To Laura Bradford: Thank you so much for your comments! I appreciate you pointing out where I’m going overboard on the dramatic overtones. It’s always hard to strike the right balance and now that I’m aware of the problem I can go through my manuscript and streamline some of those out.

I appreciate your time!

12 03 2009

To Raelene Gorlinsky: Thanks so much for the feedback. I’m thrilled that the entry left you wanting to know more.

I appreciate your time!

12 03 2009

To Faith Black: Thank you for your time and the helpful feedback! It is much appreciated! I will definitely watch out for the issues you mentioned and make sure I’m not overusing some of these dramatic phrases.

16 03 2009
Elaine English

You did a marvelous job of depicting the tension in this scene. The emotional level is strong and engaging from the very first sentence and continues throughout the scene. But I’m not sure I understood too much of the plot. Why is Grace seeking the help of someone who’s in rehab, a mental hospital, whatever? I wasn’t clear why the fact that he did her wrong necessarily qualified him to help her find her son. And, I have to admit I was a bit disappointed when the scene ended with it only being her son — I was sure you were going to say it was their son.

17 03 2009
Katie Gilligan

You really set up wonderful tension and suspense right from the beginning; it captivates the reader and also allures them to wait for the “hook.” I was confused about the rehab thing–was it mental, physical, addiction? It also made it sound like Keith was a counselor there at first, rather than a patient. You might want to clarify these kinds of things just for the sake of facility at such an early point in the book. Also watch for over-used metaphors–“if the devil was Keith” or “sent shivers up my spine”–Grace seems too unique for that! There’s definitely many layers here, and involving the past and present–I think you do a really nice job of getting the reader interested and delivering.

18 03 2009

To Elaine English:

Thanks for taking the time to point out areas where I need clarification. The reasons Keith is in rehab and why he is the only one who can help her become clear in the following pages, but perhaps I need to look at grounding the reader sooner.
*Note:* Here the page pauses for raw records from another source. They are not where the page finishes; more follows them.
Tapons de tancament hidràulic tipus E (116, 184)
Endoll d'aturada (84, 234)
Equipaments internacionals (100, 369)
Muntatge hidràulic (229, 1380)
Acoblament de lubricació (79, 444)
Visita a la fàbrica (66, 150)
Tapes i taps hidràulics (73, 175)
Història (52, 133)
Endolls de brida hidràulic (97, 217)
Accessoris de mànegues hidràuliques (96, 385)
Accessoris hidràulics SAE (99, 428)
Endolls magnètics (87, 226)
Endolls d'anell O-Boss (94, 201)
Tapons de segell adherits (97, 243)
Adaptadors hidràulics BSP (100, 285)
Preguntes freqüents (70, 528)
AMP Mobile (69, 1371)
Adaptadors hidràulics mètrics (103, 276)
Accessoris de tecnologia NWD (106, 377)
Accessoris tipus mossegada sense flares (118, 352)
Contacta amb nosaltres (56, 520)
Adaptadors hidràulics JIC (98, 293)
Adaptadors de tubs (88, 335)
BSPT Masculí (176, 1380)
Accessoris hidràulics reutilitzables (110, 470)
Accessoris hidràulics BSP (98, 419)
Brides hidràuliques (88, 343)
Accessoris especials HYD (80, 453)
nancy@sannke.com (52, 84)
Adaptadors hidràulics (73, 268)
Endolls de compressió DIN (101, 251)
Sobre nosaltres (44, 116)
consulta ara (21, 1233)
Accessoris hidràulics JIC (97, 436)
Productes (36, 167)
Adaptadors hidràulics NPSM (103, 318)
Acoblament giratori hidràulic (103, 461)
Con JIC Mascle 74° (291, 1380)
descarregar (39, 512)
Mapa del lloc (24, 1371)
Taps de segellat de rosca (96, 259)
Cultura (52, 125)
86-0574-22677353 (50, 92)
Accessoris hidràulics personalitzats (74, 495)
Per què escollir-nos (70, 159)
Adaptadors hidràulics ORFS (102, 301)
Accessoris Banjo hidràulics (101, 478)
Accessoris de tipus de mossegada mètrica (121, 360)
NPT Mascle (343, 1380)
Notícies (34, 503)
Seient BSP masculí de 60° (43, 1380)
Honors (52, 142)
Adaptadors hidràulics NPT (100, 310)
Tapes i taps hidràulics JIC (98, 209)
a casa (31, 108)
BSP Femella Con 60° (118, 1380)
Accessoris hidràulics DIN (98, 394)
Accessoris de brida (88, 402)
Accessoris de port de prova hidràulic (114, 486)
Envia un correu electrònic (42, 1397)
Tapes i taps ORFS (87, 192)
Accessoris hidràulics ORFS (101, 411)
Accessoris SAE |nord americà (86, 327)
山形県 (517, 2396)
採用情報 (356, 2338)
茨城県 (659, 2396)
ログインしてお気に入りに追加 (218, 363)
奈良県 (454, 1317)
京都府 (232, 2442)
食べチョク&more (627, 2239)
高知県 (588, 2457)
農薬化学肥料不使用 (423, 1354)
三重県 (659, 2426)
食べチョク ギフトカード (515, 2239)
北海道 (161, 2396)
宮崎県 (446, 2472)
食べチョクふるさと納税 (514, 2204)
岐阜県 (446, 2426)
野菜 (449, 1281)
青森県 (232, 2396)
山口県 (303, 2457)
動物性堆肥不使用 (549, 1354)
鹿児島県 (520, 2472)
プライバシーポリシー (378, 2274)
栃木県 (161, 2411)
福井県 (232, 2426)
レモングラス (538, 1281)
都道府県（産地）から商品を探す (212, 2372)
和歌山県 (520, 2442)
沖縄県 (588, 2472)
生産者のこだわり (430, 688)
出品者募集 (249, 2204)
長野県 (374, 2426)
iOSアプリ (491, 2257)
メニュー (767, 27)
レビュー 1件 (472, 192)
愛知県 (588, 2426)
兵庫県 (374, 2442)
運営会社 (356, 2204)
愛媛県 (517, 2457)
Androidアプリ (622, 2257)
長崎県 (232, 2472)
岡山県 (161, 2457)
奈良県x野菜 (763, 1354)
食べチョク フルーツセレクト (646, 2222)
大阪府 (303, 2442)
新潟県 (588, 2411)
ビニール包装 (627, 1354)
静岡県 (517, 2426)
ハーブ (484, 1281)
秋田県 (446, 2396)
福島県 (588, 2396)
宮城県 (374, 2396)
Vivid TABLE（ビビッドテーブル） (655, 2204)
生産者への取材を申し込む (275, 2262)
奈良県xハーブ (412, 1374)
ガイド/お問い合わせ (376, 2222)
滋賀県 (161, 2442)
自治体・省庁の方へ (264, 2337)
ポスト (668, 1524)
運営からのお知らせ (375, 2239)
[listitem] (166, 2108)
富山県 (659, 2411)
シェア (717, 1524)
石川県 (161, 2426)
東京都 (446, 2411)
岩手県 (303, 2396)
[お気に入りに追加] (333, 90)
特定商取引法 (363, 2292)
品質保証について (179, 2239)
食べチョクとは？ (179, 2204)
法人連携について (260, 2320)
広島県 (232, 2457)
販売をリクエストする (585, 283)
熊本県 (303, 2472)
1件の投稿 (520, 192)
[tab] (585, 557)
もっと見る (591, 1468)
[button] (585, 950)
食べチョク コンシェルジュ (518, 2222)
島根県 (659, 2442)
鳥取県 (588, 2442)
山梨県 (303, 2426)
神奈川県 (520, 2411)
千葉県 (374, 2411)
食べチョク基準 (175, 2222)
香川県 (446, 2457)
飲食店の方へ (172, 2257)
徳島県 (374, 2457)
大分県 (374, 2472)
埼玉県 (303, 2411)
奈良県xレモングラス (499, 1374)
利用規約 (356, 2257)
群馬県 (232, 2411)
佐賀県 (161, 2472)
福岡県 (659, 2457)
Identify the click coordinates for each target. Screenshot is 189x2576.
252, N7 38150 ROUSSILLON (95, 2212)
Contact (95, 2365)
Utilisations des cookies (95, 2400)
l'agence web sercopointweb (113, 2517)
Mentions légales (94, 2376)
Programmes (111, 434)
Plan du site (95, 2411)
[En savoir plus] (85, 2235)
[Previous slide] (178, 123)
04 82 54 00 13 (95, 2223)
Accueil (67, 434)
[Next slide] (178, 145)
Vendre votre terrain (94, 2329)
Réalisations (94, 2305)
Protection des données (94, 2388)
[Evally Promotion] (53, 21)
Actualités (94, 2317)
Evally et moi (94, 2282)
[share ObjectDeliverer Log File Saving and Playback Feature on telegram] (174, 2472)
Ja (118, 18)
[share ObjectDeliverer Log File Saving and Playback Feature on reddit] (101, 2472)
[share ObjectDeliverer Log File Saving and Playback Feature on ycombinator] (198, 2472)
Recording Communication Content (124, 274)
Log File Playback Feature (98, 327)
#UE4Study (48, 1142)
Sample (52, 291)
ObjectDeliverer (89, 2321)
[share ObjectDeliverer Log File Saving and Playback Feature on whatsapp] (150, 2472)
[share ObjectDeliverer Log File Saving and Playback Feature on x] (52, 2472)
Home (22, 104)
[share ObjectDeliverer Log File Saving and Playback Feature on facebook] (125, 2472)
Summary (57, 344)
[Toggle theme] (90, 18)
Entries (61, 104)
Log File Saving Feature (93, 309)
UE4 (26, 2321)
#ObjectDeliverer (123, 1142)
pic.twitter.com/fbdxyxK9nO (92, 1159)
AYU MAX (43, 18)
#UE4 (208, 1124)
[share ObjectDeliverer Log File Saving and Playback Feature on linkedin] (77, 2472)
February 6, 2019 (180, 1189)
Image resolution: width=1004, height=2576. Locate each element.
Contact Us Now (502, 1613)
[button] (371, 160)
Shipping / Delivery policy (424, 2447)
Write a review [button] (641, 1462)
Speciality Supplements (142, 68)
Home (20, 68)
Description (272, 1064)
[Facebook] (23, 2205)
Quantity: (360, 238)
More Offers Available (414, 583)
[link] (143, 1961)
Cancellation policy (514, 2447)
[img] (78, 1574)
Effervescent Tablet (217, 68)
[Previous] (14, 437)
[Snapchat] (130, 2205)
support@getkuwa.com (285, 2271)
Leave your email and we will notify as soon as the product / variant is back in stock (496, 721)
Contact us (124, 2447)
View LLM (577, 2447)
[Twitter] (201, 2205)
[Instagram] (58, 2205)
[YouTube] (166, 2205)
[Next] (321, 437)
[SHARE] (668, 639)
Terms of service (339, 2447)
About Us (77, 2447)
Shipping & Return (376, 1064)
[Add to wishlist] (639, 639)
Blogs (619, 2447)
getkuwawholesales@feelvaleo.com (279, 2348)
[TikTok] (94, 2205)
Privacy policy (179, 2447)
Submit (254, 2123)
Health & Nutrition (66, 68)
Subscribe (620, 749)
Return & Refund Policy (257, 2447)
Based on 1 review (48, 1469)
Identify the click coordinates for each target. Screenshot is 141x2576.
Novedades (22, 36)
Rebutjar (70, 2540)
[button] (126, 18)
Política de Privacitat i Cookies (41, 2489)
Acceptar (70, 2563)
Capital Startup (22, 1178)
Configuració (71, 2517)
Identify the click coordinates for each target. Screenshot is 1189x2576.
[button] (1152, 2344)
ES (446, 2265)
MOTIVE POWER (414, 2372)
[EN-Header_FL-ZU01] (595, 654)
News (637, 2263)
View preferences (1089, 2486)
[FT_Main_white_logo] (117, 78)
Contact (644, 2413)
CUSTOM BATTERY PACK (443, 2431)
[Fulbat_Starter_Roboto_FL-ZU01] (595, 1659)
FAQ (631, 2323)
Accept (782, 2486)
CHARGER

I appreciate the feedback!

18 03 2009

To Katie Gilligan:

Thanks so much for your comments! I will definitely keep an eye out for those pesky over-used metaphors, and look to clarifying a few of those plot issues. I appreciate your time and feedback!

20 03 2009
Megan McKeever

Great opening! I really enjoyed reading this and I think you are a strong writer. I’d just be careful to take the writing down just a notch – at times it felt a little overwritten which can take the reader out of the story.

21 03 2009

To Megan McKeever:

Thanks so much for the compliments on my writing! I will definitely look to trim down the overwritten bits. I appreciate your time and feedback!